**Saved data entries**
- - -

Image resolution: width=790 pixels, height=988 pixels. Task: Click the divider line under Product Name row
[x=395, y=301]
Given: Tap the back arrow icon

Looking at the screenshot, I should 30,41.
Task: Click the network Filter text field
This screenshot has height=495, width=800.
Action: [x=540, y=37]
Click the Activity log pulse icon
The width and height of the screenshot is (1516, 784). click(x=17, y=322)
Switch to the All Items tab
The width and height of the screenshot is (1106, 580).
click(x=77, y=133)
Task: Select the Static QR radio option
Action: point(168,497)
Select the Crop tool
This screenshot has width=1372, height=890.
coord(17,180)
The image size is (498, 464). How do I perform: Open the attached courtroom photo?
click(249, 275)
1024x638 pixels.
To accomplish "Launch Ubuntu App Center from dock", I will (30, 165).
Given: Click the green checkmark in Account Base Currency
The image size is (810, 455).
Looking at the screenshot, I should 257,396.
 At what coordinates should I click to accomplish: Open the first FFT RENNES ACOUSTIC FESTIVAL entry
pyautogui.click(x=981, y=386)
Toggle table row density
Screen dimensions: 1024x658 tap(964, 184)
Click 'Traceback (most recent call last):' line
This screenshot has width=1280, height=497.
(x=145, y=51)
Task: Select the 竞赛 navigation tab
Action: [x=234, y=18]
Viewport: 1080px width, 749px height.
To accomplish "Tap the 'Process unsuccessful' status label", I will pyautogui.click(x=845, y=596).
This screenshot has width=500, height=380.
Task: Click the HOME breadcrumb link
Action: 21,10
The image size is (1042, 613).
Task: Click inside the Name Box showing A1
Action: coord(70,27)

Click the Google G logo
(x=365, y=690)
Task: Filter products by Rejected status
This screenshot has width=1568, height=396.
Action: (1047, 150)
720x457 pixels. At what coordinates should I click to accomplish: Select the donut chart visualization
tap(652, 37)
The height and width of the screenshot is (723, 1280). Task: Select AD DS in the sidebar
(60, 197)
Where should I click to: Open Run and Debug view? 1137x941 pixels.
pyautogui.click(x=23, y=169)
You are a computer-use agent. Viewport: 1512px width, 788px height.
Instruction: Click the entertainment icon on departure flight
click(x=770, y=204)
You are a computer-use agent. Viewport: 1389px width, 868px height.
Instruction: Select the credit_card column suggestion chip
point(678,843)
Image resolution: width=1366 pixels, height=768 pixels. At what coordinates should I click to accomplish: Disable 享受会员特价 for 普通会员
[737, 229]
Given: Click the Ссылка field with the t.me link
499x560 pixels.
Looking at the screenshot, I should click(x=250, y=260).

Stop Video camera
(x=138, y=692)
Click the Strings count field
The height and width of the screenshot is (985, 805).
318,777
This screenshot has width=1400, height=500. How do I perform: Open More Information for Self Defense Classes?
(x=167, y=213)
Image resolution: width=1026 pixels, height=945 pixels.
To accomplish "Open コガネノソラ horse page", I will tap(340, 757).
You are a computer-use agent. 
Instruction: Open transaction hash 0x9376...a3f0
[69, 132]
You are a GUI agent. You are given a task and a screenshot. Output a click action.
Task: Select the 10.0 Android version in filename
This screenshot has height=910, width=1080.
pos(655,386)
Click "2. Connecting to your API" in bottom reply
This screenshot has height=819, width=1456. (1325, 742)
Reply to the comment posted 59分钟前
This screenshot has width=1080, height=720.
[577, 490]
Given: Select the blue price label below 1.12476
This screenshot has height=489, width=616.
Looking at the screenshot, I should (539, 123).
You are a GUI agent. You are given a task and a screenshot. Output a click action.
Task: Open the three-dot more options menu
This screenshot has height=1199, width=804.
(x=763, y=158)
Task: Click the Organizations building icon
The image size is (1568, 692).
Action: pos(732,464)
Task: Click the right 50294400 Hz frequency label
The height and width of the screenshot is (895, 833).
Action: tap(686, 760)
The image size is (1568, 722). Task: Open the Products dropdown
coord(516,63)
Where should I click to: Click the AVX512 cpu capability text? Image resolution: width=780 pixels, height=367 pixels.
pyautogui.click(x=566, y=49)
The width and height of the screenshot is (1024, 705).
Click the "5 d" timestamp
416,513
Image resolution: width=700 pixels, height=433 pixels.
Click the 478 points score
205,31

- - -

**WORK ORDER**
Please list every line of the records that contains "field".

**TASK RESULT**
Task: Click the network Filter text field
Given: Click the Ссылка field with the t.me link
Click the Strings count field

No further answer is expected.